She invited me to an Eagles game, I mean that is almost better then if she told me she could only function with large amounts of semen in her system at all times.
I woke up with a picture of my dick as my background. still wondering if it was a good night or not.
I am in the hospital with a broken wrist because a guy told me that if I punched him it "wouldn't hurt." it hurt. me. Thank you 11 jello shots.
this is the 21st century. you drunk fuck him and then go on a date.
The plants looked thirsty. Growing plants need mimosas too.
Leaving ole miss girls house to go to the stripper girls house. Why did it take losing my job to start getting laid all the damn time?
Oh I forgot to tell you that while you were in the bathroom last night I made friends with a gay man named Rodger from Venezuela and he kissed me cheek and told me I "knew how to shake my thing". From now on we go to the bathroom as a team.

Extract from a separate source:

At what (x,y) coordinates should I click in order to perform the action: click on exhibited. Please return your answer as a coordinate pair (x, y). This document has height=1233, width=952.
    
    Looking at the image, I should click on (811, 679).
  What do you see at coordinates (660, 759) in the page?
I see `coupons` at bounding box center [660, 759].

I woke up to find my purse full of puke, and all I could think was not again.
I just discovered I can sober up while teaching class
God, you're amazing. I just want to hang out with you in the nude and watch Monty Python movies whilst we quip about how comedians just aren't as funny anymore.
Credit for originality. Points off for a mild to moderate creepy factor.
No, the moral of my Oxford interview was "Never snort caffeine pills".
Get this. He's a red head and he works at country oven bakery. He will forever be known as the gingerbread man.
conclusion from last night: i should wear boob glitter more often
he just used a semicolon in the middle of a sext
Dude how about today while I was on lunch someone died in the break room at work....I didn't even know we had a break room!!